Inwiefern ihre Kritiken davon beeinflusst werden, ob ihre Avancen zum Erfolg führen oder nicht, wird in der Geschichte nicht ausgesagt. Da ist es also der Leserin bzw. dem Leser überlassen, ob man eine "professionelle Trennung" oder eine Vermischung der Sphären unterstellen möchte. Vielleicht bekommt sie auch ihrerseits entsprechende Angebote von Künstlern, die sie gewogen stimmen wollen. In jedem Fall ist die Kritikerin die Überlegene in diesen Verbindungen - sie hat die Karrieren der Künstler in der Hand, nicht umgekehrt.
Dennoch ist es plausibel, bei ihr eine herausragende Fachkunde zu unterstellen, gepaart mit einer gewissen Freude, Schwächen gnadenlos offenzulegen. Inspiration war in dieser Hinsicht die Modejournalistin/ Chefin aus "Der Teufel trägt Prada" - einem Film, der meines Wissens auf wahren Begebenheiten beruht.
Beide Hauptfiguren sind also an reale Vorbilder angelehnt, wenn auch locker.
Ob man sie sympathisch findet oder nicht, liegt meines Erachtens nicht am Text, sondern daran, wie die Leserin bzw. der Leser zu den porträtierten Charakterzügen steht. Wer zum Beispiel Sex außerhalb von ehelichen Verbindungen ablehnt, kann mit beiden nicht warm werden. Andere mögen die männliche Hauptfigur pfiffig und die weibliche als Powerfrau wahrnehmen, die es in ihrem Bereich an die Spitze geschafft hat und gewohnt ist, sich zu nehmen, was sie will.
Letztlich ist mir egal, wie die Leserinnen und Leser zu den Figuren stehen. Ich freue mich, wenn sie sich mit meinem Text auseinandersetzen - und noch mehr freue ich mich, wenn sie zu unterschiedlichen Ergebnissen kommen und ihre Zuneigung unterschiedlich verteilen. Das nämlich bedeutet, dass die Figuren lebensecht gezeichnet sind und derjenige, den der eine bewundert, für den anderen verachtenswert ist - wie im echten Leben.
Schade finde ich nur, dass bei vielen der weiblichen Figur offenbar von vornherein das Label "Opfer" aufgeklebt wird - obwohl sie in dieser Konstellation eindeutig die Mächtigere ist. Das scheint mir aber in der gesellschaftlichen Wahrnehmung von Frauen zu wurzeln, denen man Machtpositionen offenbar nicht zutraut, im Unterschied zum Text, wo sie eine solche innehat. Überspitzt formuliert spräche das dafür, dass unsere Gesellschaft mehr von solchen Geschichten braucht, um den Blickwinkel auf menschliches Potenzial (positiv wie negativ) in sämtlichen Geschlechtern zu weiten.

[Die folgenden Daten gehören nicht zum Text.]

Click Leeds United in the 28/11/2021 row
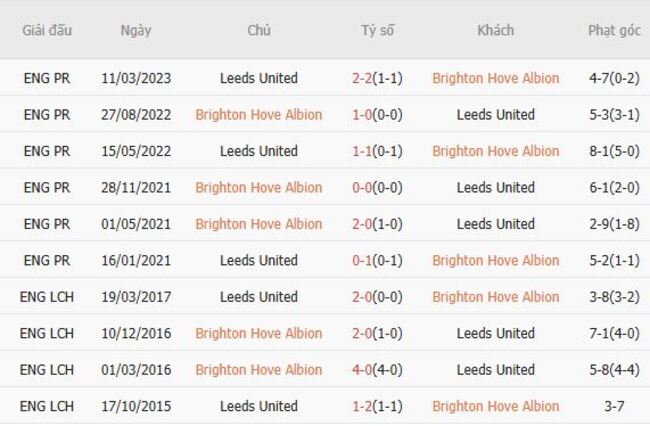 click(x=496, y=187)
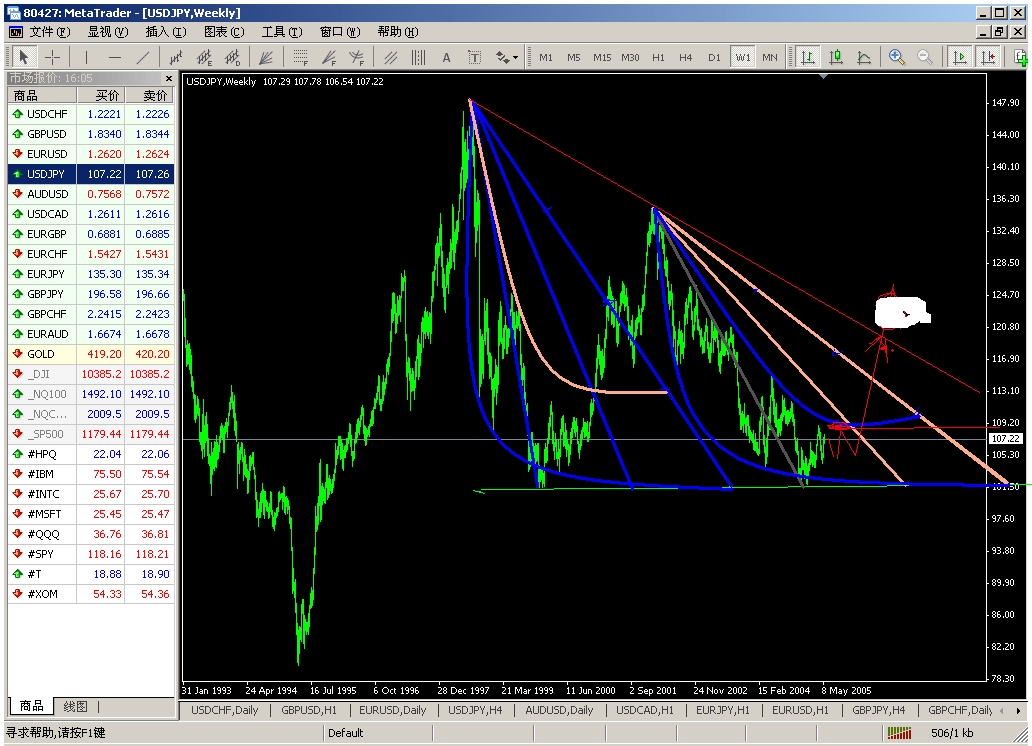Click the Zoom In magnifier icon
This screenshot has height=746, width=1032.
click(x=897, y=57)
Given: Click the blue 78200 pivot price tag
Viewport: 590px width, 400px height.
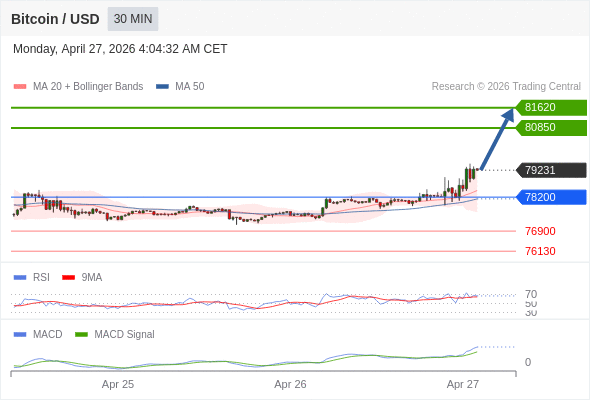Looking at the screenshot, I should click(551, 197).
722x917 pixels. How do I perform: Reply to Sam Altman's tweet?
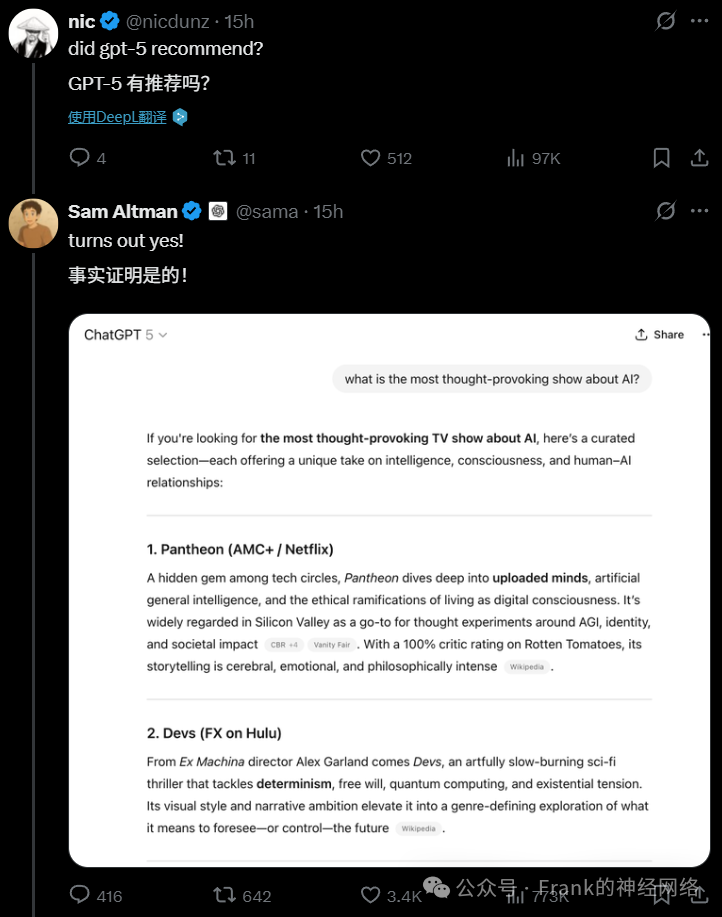coord(79,896)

Abschließend eine Formalie:
Der Autor der Geschichte heißt Robert Corvus, nicht Bernd Robker. So ist es im Heft genannt, so sollte es auch in Besprechungen referenziert werden. Das erleichtert allen die Zuordnung. Wenn mein bürgerlicher Name eine Rolle spielen sollte - was ich in diesem Fall nicht erkennen kann -, kann dieser Aspekt natürlich im Fließtext einer Besprechung genannt werden. Wenn ich zum Beispiel unter dem Namen Bernd Robker selbst Kunstwerke erschaffen und ausstellen würde etc., dann könnte das für die Rezeption interessant sein.
Bearbeitet von Bernard, 13 Mai 2022 - 04:53.